These findings have now been confirmed in studies of patients with borderline personality disorder who had sustained childhood abuse. Rinne et al. (31) studied 39 female borderline personality disorder patients who were given combined dexamethasone/corticotropin-releasing hormone (CRH) tests and compared with 11 healthy subjects. Twenty-four of these women had histories of sustained childhood abuse. The chronically abused borderline personality disorder patients had a significantly enhanced ACTH and cortisol response to the dexamethasone/CRH challenge, compared with nonabused subjects. The researchers concluded that a history of sustained childhood abuse is associated with hyperresponsiveness of ACTH release. Their findings suggest that this hyperreactive physiological state is relevant to a subgroup of borderline personality disorder patients, but not all. Sustained childhood abuse appears to increase the CRH receptors’ sensitivity.
Several implications can be derived from these findings. First, these data illustrate why it is problematic to lump together terms such as "genes," "brain," and "biological," as though they are separate and distinct from terms such as "environment," "mind," and "psychosocial." Psychosocial events may result in persisting biological alterations in the brain. Second, because the HPA axis is intimately linked with serotonergic function, these data suggest the possibility of understanding the mechanism of action of serotonin reuptake inhibitors in patients with borderline personality disorder. Third, because internal object relationships are created from the building blocks of self representations, object representations, and the affects that link the two (32), we can infer that a hypervigilant and anxious affect state will be linked to a perception of objects as persecuting and the self as victimized. Appreciation of this internal object relationship and its affect connection may influence the clinician’s psychotherapeutic approach.
The capacity to mentalize, or have a "theory of mind," involves being able to recognize that someone else has a different mind from one’s own (33, 34). These terms also imply the ability to infer what is going on inside someone else’s mind by their facial expression, tone of voice, and other nonverbal communications. In essence, it is the ability to understand one’s own and others’ behaviors in terms of mental states such as beliefs, feelings, and motivations (35). Inherent in mentalization are an appreciation and recognition that the perceived states of one’s self and others are fallible and subjective and are representations of reality that reflect only one of a range of possible perspectives. Mentalization is created in the context of secure attachment with a caregiver who ascribes mental states to the child, treats the child as a mental agent, and helps the child to create internal working models (35). In other words, one automatically reads the expression on another’s face and knows what that person is feeling without extensive conscious effort to figure out the meaning of the facial expression. Hence it is not the same as conscious introspection. Neither is it identical with empathy. Mentalization refers specifically to the capacity to represent mental states of self and other. Empathy implies emotional resonance with another person. One can conceive of the mental state that may drive a person to murder without feeling empathy for that person.

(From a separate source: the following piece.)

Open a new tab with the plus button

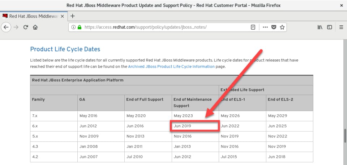point(72,16)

In the absence of secure attachment, children have difficulty discerning their own mental states or those of others. A securely attached caregiver passes on this secure attachment and capacity to mentalize to the infant. Research has linked borderline personality disorder patients with categories of insecure attachment—either preoccupied or unresolved/disorganized attachment (36–39). The failure to resolve trauma appears to distinguish the borderline personality disorder group from others. Early childhood trauma leads to a defensive withdrawal from the mental world on the part of the victim. Hence some patients with borderline personality disorder who have had severe trauma cope with the abuse by avoiding reflection on the content of the caregiver’s mind, which prohibits resolution of abusive experiences (39, 40). One patient whose mother threatened to cut her hands off when she made a mess said that she stopped thinking about why her mother yelled at her because she was afraid her mother hated her and regarded her as a monster.

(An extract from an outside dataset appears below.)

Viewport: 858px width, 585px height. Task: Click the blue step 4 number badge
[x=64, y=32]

Fonagy et al. (41) studied an inpatient group that consisted predominantly of female patients with severe personality disorders. Using a reflective functioning scale that was developed to measure the capacity for mentalization (42), Fonagy et al. were able to quantify this dimension. Ninety-seven percent of the subjects with abuse and low reflective functioning met the criteria for borderline personality disorder. However, only 17% of the subjects reporting abuse in the group who had high reflective functioning met the criteria for borderline personality disorder. Hence patients with mentalizing capacity could understand the caregiver’s mind and process what happened so as to resolve the trauma. On the other hand, those who coped with abuse by refusing to think about what was going on in the caregiver’s mind failed to mentalize and therefore could not resolve the abuse experience.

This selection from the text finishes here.